They are said to be five times as energy efficient as incandescent bulbs. Fluorescent bulbs are only four times as efficient as incandescent bulbs, require a special ballast, and both ballast and tubes do burn out eventually. LEDs should last nearly forever, since they are solid state components.

Down sides: Fluorescent bulbs contain small amounts of mercury. Superbright LED's contain gallium arsenide. The danger from the former is much greater than from the latter. It is claimed that actual tests have shown that the gallium arsenide crystals can be ingested, and pass harmless through the system, without the gallium being separated from the arsenic, so there can be no arsenic poisoning.

The main prohibitive constraint right now is cost. A superbright multi-LED bulb designed to screw into a standard light bulb socket, that would give the same light as a 35-watt incandescent bulb, would cost about $35 (according to current pricing with on-line distributors).
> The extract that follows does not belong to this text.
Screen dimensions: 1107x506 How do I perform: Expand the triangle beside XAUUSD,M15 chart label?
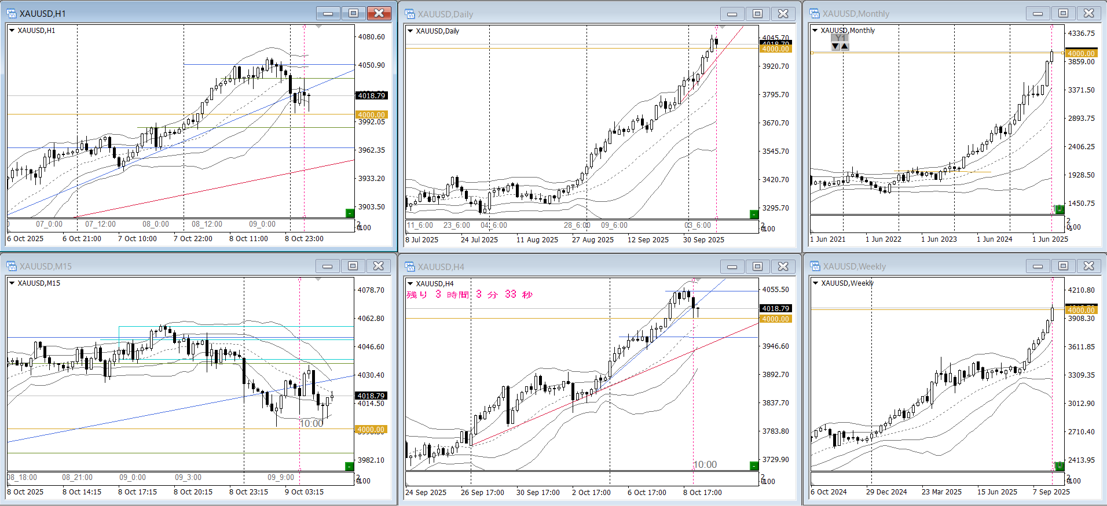pos(12,283)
They are great for flashlights, especially penlights. But the price needs to come down. I am surprised, actually, that LED Christmas lights are available. Either the price has already come down substantially since last I checked, or else people are willing to pay two or three times the cost of standard incandescent Christmas lights.

If the LED Christmas lights are too bright because of the small, intense spot of light they produce, then they could be diffused by putting them inside a cheap plastic outer bulb.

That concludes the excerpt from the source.